October 13: Baker reveals Gillard had written to the WA Corporate Affairs Commission in 1992 to vouch for the workplace reform association’s legitimacy under WA law. According to Baker, this “contradicts claims by Ms Gillard that she did no more than provide limited professional advice about establishing the association at the centre of the corruption scandal”. Fairfax also runs a 2655-word feature focusing on Nick Styant-Browne’s role in bringing the story to light.
October 17: The Age reports informal Slater & Gordon files detailing Gillard’s involvement in setting up the workplace reform association have gone missing.
October 29: Russell Frearson, a former account at the AWU’s WA branch, says the union already had an election fighting fund prior to the creation of the workplace reform association and there was no precedent to establish another one. The fund was operated in secrecy, he says, until it was discovered in 1995.
November 14: The Australian rejoins the fray with another Hedley Thomas front-page story. A former AWU official claims he deposited about $5000 cash into Gillard’s bank account at the request of Wilson, who had been been gambling the night before. This detail was noted in a diary kept by former AWU national secretary Ian Cambridge in the mid-1990s.
November 15: Former AWU official Helmut Gries tells The Oz he can’t remember telling Cambridge that misappropriated union funds were spent on renovations to Gillard’s house despite Cambridge noting this in his diary. According to The Oz: “There is no evidence that she [Gillard] received union money, or that anyone other than Ms Gillard paid for the renovations to her Abbotsford home in Melbourne’s inner-east in the mid-1990s.”
November 16: Despite evidence they were involved in fraud, Wilson, Blewitt and their friend, Bill “the Greek” Telikostoglou were given redundancy payouts to leave the union in 1995, The Oz reports.

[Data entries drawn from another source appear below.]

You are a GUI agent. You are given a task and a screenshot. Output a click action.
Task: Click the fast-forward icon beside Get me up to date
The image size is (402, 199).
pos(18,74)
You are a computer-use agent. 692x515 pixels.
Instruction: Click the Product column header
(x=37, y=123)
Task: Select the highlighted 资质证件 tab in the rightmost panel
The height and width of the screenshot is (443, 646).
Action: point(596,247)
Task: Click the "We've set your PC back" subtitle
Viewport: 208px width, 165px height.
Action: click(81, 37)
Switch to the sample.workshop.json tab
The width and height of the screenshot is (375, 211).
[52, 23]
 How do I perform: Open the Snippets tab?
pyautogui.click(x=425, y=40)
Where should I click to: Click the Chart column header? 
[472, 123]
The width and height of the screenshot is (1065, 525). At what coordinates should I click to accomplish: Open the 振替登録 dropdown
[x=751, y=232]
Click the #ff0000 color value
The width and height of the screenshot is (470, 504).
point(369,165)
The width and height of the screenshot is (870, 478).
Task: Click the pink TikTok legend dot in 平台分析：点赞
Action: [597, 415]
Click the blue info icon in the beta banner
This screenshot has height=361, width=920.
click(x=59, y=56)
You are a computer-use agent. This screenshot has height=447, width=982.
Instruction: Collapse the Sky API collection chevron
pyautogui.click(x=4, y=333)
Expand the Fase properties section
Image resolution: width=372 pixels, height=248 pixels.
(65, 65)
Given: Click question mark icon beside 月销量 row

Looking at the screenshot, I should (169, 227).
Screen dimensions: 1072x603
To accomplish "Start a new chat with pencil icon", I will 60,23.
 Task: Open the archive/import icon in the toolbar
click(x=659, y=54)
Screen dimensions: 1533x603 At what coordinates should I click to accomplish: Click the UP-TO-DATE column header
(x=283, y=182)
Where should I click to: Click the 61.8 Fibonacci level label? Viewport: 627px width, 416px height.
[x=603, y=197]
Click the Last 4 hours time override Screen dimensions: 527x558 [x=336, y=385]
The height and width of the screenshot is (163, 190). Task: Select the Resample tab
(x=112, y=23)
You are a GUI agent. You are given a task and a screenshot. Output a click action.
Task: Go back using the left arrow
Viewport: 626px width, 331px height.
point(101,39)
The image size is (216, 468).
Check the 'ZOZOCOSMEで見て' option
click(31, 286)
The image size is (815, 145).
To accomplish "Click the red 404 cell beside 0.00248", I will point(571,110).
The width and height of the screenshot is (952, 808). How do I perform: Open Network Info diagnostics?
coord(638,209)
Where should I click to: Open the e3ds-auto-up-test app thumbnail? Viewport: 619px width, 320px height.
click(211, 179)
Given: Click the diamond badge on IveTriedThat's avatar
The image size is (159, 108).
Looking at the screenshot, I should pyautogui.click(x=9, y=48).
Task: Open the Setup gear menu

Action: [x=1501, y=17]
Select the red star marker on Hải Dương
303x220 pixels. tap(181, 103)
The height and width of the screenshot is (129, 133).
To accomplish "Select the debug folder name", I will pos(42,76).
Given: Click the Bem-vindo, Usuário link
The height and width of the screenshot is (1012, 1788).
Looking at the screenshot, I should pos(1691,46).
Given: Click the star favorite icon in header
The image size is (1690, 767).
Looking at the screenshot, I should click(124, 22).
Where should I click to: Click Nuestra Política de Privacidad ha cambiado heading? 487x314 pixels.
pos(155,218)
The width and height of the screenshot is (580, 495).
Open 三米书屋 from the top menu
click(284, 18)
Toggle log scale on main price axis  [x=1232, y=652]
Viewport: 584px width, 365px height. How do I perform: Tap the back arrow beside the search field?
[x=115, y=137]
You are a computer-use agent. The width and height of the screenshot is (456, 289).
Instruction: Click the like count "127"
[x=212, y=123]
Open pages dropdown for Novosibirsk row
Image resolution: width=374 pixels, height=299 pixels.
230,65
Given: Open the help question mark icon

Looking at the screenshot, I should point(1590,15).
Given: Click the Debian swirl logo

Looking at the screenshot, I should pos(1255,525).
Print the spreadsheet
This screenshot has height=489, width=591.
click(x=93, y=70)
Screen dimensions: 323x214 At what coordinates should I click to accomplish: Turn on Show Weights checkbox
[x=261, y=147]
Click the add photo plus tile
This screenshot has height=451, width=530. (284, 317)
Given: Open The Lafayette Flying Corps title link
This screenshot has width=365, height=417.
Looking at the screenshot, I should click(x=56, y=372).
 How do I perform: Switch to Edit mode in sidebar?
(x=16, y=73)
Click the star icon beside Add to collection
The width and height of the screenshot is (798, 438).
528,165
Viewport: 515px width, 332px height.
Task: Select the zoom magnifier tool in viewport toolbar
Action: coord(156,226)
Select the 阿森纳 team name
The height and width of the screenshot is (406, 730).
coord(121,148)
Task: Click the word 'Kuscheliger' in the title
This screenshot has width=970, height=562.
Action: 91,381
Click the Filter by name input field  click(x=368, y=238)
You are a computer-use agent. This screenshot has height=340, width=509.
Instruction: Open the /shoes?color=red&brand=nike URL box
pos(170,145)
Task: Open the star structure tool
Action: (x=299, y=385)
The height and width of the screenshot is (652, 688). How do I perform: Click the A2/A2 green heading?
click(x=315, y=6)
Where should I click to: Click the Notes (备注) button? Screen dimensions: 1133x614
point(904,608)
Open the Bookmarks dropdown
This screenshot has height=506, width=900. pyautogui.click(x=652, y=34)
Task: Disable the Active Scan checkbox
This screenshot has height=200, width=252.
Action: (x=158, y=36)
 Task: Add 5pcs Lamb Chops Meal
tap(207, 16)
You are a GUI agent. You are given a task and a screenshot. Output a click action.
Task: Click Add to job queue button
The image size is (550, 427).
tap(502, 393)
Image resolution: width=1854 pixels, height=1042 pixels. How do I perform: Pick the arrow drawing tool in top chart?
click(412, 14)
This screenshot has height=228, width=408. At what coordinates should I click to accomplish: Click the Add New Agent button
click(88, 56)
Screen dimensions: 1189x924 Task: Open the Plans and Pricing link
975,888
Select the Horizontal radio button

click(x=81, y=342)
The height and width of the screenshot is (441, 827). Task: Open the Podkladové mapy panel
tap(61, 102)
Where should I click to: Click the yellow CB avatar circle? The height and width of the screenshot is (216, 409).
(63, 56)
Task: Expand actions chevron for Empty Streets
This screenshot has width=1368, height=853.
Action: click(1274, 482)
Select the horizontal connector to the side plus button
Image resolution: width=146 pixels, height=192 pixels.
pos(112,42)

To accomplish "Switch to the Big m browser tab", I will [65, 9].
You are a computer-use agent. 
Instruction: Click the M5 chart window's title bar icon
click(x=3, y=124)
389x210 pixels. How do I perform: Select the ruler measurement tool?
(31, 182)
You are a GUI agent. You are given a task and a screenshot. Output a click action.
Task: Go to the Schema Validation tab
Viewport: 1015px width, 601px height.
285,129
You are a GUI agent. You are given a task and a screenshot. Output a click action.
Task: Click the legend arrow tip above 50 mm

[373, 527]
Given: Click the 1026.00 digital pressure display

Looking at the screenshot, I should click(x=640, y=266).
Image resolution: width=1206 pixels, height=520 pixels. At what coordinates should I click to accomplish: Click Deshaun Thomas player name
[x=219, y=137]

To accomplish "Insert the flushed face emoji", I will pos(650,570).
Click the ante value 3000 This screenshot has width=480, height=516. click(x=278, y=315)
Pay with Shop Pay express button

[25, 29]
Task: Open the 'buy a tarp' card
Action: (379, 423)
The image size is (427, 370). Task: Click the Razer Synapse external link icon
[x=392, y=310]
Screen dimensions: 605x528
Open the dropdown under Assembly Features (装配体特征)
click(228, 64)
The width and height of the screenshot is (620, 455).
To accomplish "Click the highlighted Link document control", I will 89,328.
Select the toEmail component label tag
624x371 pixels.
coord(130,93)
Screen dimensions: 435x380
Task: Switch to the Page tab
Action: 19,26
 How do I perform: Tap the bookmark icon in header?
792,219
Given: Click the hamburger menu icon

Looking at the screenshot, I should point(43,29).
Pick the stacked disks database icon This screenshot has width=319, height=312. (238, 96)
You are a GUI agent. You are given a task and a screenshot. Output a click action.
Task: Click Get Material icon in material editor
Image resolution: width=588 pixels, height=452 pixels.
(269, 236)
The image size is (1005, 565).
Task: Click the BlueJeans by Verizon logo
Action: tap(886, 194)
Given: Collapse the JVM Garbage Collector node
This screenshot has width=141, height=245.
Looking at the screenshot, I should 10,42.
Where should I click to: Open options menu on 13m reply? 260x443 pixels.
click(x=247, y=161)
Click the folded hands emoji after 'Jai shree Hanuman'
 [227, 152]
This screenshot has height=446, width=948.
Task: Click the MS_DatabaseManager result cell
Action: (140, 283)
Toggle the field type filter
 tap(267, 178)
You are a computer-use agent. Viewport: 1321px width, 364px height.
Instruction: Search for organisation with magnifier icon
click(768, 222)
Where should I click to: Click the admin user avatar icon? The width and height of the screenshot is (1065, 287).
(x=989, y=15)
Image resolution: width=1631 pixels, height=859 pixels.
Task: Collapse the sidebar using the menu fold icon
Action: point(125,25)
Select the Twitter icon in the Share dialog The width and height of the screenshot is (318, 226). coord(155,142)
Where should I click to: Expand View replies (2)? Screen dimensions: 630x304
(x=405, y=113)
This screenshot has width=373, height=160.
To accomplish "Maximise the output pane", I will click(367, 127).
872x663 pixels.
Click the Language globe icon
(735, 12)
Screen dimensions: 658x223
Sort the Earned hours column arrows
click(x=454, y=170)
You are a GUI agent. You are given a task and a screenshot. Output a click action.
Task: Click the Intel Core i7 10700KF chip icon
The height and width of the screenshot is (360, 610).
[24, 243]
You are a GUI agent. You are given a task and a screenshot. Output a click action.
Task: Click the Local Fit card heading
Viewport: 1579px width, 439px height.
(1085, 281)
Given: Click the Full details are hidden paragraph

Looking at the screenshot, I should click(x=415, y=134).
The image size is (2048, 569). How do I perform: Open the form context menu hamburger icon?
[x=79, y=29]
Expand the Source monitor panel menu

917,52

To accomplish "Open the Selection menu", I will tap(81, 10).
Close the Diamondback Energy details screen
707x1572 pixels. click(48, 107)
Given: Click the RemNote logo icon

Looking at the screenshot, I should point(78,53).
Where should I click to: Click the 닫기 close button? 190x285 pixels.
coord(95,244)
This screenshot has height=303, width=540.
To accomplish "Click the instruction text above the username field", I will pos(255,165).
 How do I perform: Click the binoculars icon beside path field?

According to Cambridge, this helped stymie his investigation into fraud.
What have we learned?
Despite Gillard’s “smear” claims, news reports in The Australian and The Age have been forensic and based on interviews and primary documents. More has been learnt about the murky world of the AWU circa 1995 and the circumstances that saw Gillard leave Slater & Gordon.
Despite Mark Latham’s insistence in Crikey, the AWU workplace reform association established by Gillard was inherently dubious. This re-election “slush fund”, as Gillard described it, was registered as an association to promote occupational health and safety. Some voters may believe this casts doubt on Gillard’s character.
There is no doubt this story is being pursued — and reported so prominently — because of Gillard’s involvement in it. But, in the tens of thousands of words devoted to the story, no evidence that Gillard knew the fund was going to be used for Wilson and Blewitt’s personal gain has emerged. Or that Gillard was aware of the scam until before it became public. Or that she personally benefited from it. Or that she has lied about her actions.
Unless such evidence emerges, it seems the Prime Minister will be able to stick to her refrain that she did nothing wrong and no one will be able to disprove it.